The history of the farmer’s eating habits and diet had to be taken into consideration and questioned. It was found that he had a history of eating raw meat, with frequent consumption of uncooked dog and cow liver. The level of eosinophil cationic protein was 12.50 μg/l and the bronchoalveolar lavage fluid contained 20.8% monocytes, 4.6% neutrophils, 69.4% lymphocytes and 5.2% eosinophils. An open lung biopsy revealed extensive eosinophilic infiltration and a larval nematode near the pleural surface (fig 1). An ELISA with the larval excretory–secretory antigen of Toxocara canis was positive. He was treated with albendazole at 13 mg/kg/day (800 mg/day) for 6 weeks. After 6 months, he had improved chest radiographs and no respiratory symptoms.

Figure 1

The subpleural granuloma associated with chronic organising pneumonia and a multifocal eosinophilic microabscess reveals Toxocara larva (inset) with a smooth and thin cuticle (scale bar: 50 μm).

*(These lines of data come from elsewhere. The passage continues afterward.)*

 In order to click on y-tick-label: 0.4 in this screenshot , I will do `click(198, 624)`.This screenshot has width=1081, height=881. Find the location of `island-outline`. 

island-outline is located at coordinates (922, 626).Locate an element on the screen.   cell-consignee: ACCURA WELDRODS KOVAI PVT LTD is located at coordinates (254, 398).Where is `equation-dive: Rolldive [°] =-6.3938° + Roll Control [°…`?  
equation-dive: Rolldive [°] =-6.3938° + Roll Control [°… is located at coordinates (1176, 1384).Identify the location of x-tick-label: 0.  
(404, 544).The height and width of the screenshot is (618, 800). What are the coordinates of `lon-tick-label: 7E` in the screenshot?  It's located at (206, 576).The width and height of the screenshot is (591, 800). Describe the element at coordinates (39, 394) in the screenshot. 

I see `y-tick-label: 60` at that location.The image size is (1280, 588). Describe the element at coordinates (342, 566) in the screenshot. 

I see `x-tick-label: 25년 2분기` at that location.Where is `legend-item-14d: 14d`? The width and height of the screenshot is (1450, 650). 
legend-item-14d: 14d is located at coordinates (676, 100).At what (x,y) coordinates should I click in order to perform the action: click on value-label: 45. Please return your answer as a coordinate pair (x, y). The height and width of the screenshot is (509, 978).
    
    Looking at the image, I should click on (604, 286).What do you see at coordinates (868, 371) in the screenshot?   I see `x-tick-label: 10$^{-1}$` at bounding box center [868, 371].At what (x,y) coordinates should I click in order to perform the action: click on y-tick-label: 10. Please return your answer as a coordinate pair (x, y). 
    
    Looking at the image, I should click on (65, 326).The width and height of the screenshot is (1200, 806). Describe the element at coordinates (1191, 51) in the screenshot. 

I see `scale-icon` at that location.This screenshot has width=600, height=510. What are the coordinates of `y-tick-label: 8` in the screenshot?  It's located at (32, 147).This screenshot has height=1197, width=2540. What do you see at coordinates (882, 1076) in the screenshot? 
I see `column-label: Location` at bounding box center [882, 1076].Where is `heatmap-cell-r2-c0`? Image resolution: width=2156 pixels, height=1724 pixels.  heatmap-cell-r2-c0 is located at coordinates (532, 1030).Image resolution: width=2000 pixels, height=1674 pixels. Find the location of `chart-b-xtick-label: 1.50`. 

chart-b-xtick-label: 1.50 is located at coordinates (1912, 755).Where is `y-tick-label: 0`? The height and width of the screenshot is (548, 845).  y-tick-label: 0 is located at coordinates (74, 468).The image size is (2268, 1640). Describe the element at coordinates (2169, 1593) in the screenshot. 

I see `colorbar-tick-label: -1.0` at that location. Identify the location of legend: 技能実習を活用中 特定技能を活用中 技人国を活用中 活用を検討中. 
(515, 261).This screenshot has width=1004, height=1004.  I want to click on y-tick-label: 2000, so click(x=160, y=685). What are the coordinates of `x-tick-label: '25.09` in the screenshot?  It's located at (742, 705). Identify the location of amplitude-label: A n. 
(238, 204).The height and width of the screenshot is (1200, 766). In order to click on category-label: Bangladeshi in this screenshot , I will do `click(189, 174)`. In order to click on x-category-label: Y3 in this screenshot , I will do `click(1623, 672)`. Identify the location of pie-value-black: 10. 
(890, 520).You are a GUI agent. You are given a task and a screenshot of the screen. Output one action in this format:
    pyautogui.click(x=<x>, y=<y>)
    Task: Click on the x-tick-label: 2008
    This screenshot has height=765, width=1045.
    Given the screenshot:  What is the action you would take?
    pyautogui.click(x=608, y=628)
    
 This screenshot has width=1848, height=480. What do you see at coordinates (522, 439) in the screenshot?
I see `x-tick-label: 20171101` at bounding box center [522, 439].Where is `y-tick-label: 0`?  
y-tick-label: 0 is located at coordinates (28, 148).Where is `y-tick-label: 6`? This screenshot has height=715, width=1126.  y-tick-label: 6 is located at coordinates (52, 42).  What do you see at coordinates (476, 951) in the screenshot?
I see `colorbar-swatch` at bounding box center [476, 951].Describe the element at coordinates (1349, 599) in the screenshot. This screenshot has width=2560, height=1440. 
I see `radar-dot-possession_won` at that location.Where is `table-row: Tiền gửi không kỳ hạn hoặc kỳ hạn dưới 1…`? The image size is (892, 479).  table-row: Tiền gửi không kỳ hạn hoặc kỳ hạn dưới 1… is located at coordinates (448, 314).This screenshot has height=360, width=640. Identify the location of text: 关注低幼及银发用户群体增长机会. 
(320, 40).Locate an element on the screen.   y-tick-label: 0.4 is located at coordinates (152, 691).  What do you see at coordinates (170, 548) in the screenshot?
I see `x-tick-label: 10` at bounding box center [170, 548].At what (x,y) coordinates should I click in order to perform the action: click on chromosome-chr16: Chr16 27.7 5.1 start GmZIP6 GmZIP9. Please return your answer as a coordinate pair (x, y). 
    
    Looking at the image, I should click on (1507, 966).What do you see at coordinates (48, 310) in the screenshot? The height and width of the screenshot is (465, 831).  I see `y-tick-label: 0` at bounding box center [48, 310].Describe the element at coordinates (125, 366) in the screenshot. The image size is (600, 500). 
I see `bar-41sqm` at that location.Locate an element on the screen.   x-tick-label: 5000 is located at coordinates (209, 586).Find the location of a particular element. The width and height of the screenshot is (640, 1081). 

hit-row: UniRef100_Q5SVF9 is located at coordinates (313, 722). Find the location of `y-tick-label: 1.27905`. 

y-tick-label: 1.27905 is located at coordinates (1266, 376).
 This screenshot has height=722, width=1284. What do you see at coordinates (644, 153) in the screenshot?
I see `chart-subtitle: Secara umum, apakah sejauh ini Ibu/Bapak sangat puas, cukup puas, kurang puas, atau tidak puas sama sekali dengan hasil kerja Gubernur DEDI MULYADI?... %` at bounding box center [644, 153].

Human infection by the nematode T canis occurs by ingesting embryonated eggs from the environment or encapsulated larvae from uncooked animal liver.1 In 1952, Beaver et al identified larvae of T canis in a liver biopsy specimen and proposed the term visceral larva migrans (VLM).2 The larvae penetrate the intestinal wall and begin a migration through the tissues. VLM involves several organ systems, such as the liver, lung, skin and, rarely, the central nervous system.3 Since T canis larvae are rarely detected by pathological examination, the most reliable diagnostic method is ELISA with excretory–secretory antigens.4 We believe that this is the first reported case of toxocariasis by direct detection of a Toxocara larva in an adult lung biopsy specimen. Toxocariasis should be considered as a differential diagnosis for adult patients with hypereosinophilic syndrome and a history of eating raw foods.